** Begin Records for the exercise **

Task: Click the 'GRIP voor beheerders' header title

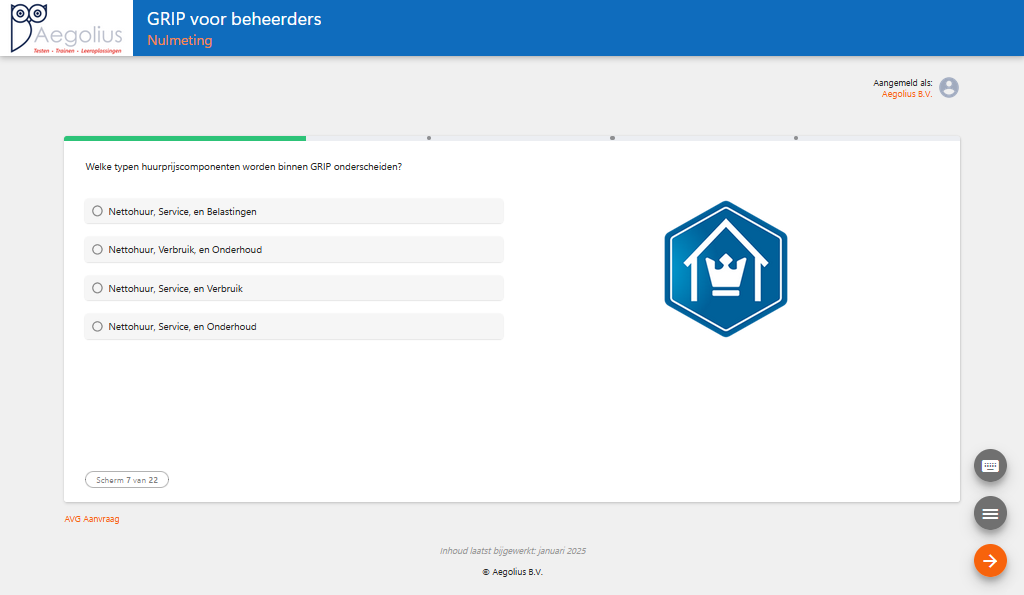Action: click(234, 19)
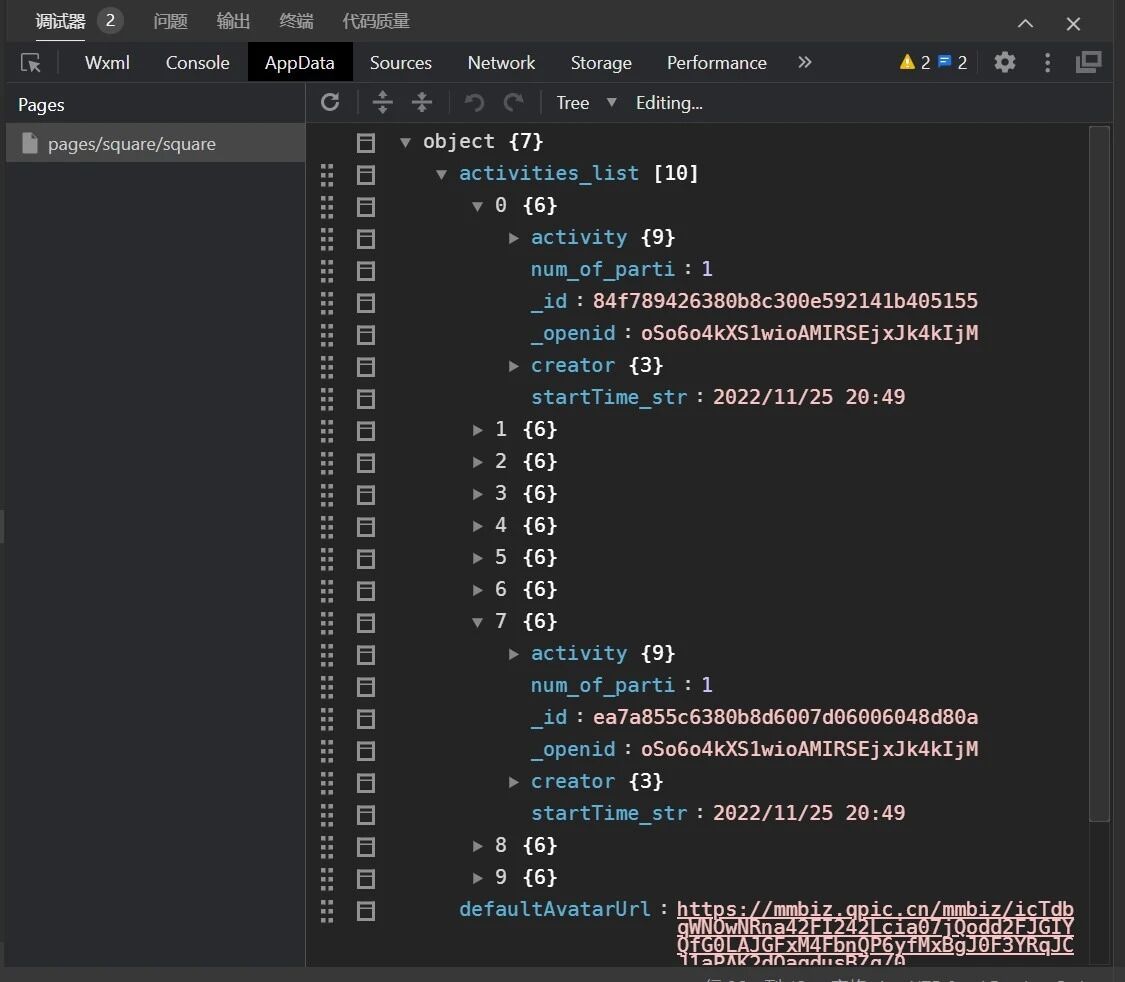Select pages/square/square in Pages list
The width and height of the screenshot is (1125, 982).
[x=131, y=144]
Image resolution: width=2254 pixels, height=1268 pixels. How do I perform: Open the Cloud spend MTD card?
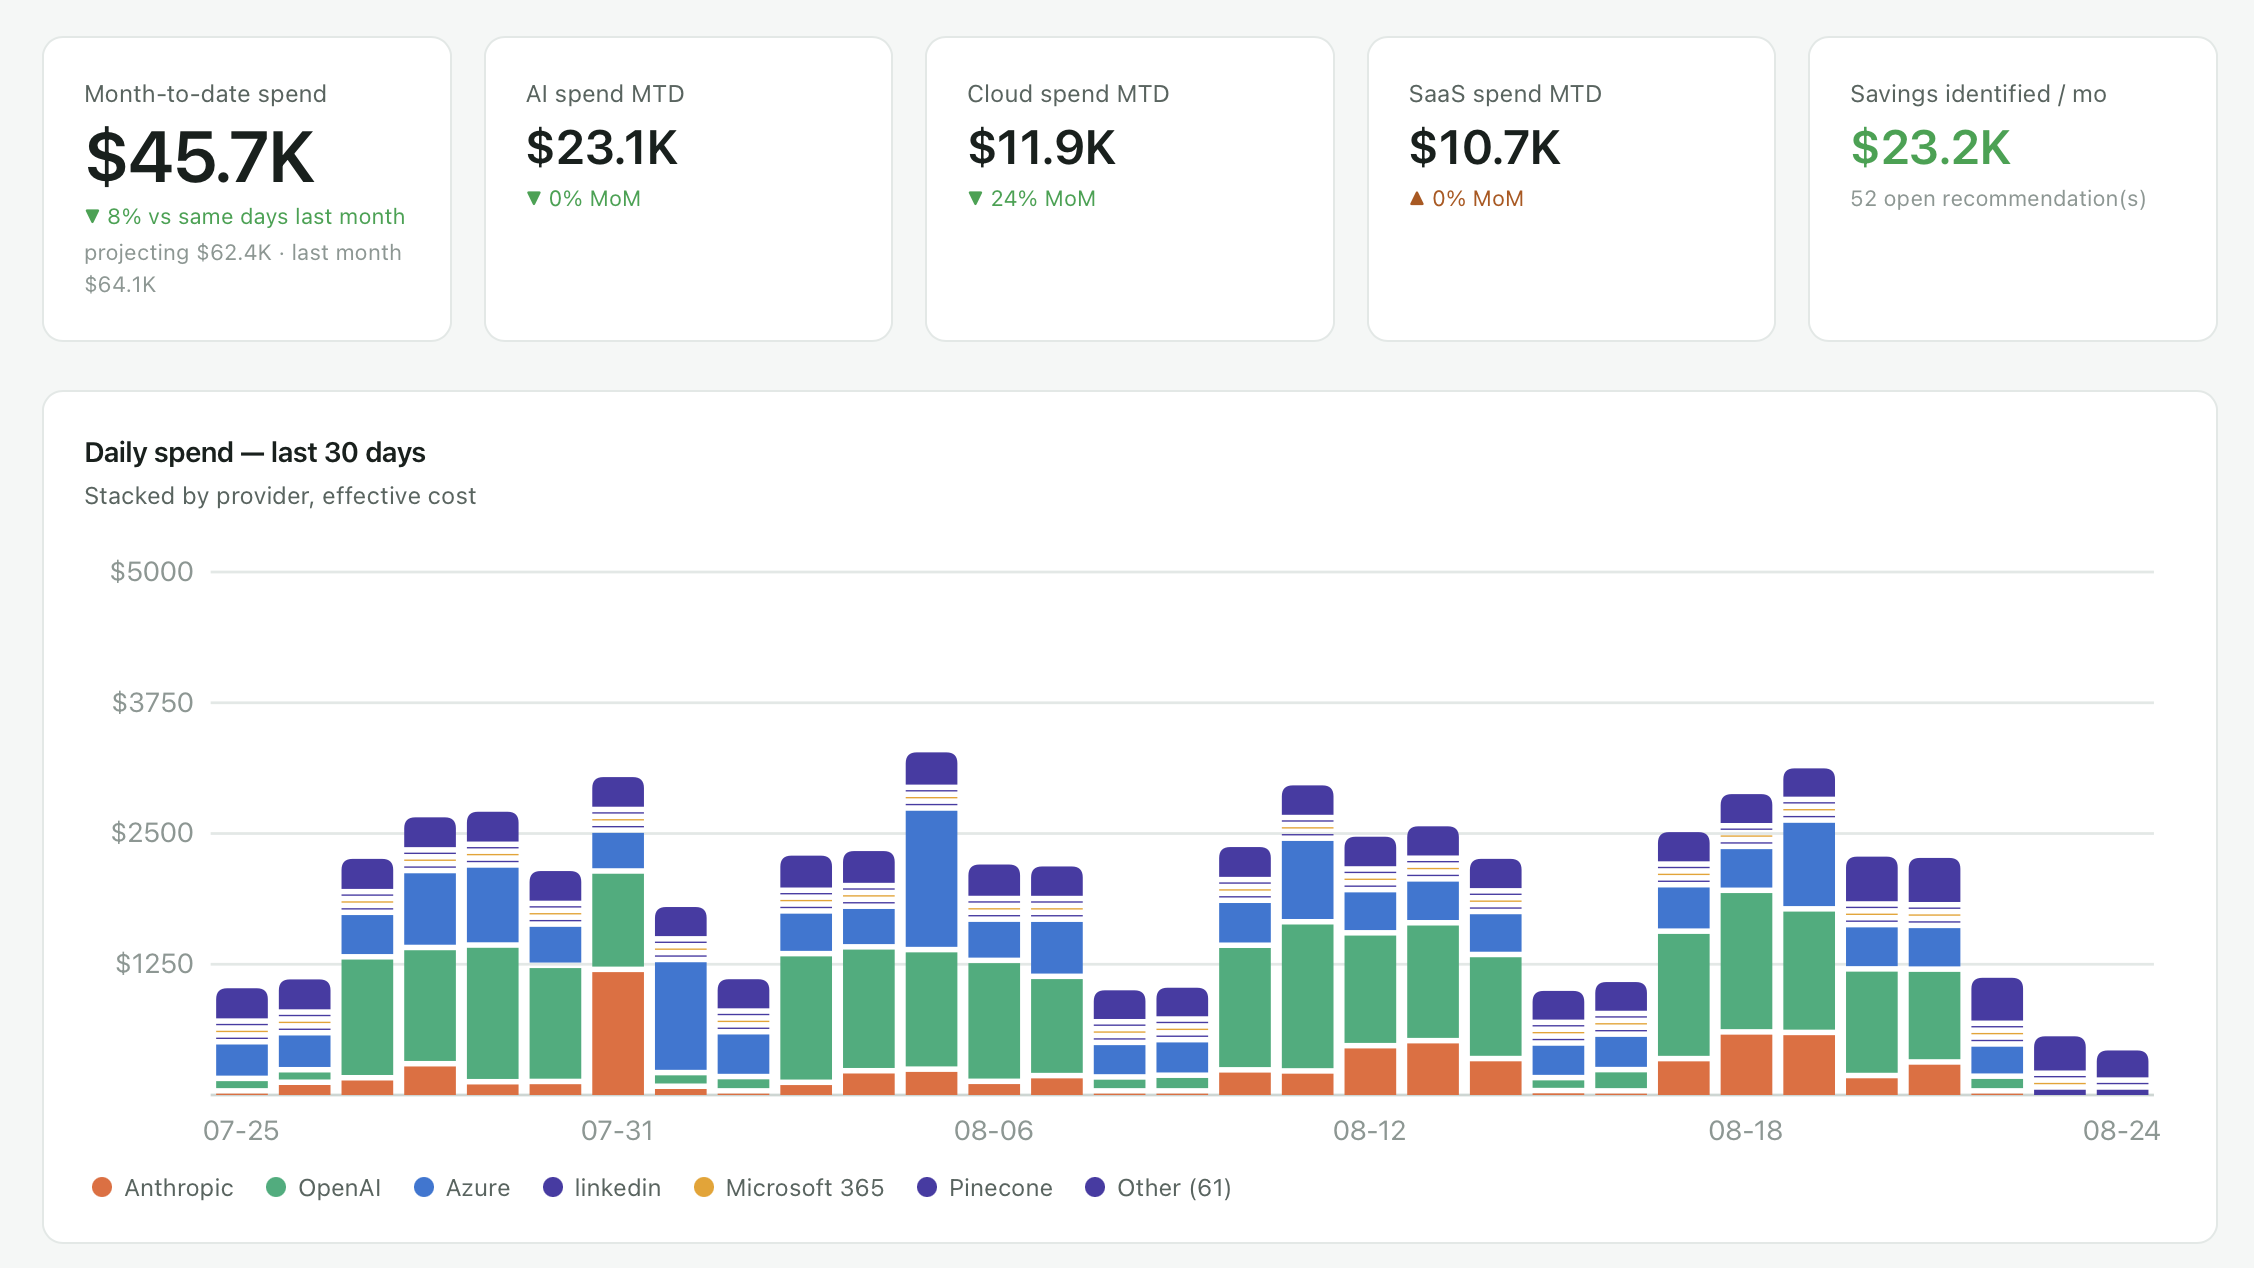1130,189
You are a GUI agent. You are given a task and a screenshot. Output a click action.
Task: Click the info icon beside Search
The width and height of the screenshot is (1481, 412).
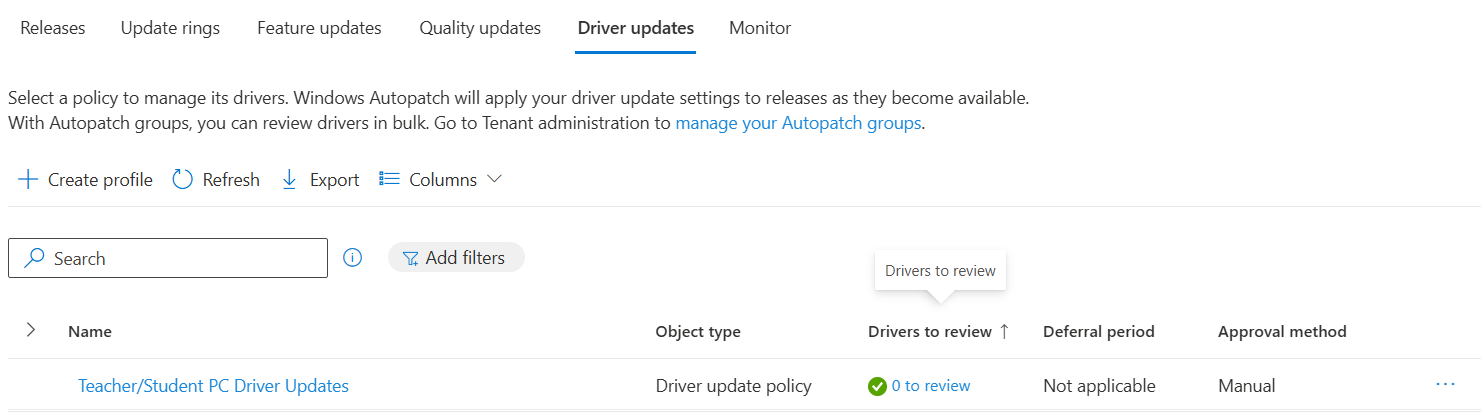[x=352, y=258]
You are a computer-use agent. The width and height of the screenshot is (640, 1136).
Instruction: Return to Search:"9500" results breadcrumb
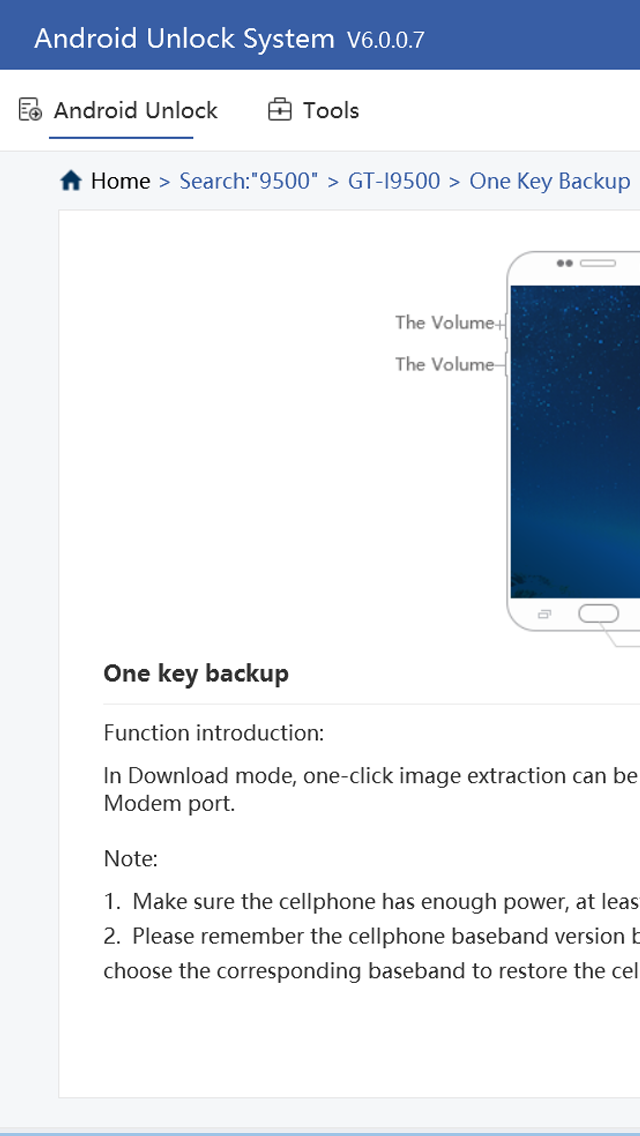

** End Records for the exercise **

§ Challenge: Output every line of the rows above as a Markdown table with two columns, Nr for the line's position and Line for its text. Skip blank lines and leave out the pictures.

§ Response:
| Nr | Line |
|---|---|
| 1 | Task: Click the 'GRIP voor beheerders' header title |
| 2 | Action: click(234, 19) |
| 3 | Select pages/square/square in Pages list |
| 4 | The width and height of the screenshot is (1125, 982). |
| 5 | [x=131, y=144] |
| 6 | Image resolution: width=2254 pixels, height=1268 pixels. How do I perform: Open the Cloud spend MTD card? |
| 7 | 1130,189 |
| 8 | You are a GUI agent. You are given a task and a screenshot. Output a click action. |
| 9 | Task: Click the info icon beside Search |
| 10 | The width and height of the screenshot is (1481, 412). |
| 11 | [x=352, y=258] |
| 12 | You are a computer-use agent. The width and height of the screenshot is (640, 1136). |
| 13 | Instruction: Return to Search:"9500" results breadcrumb |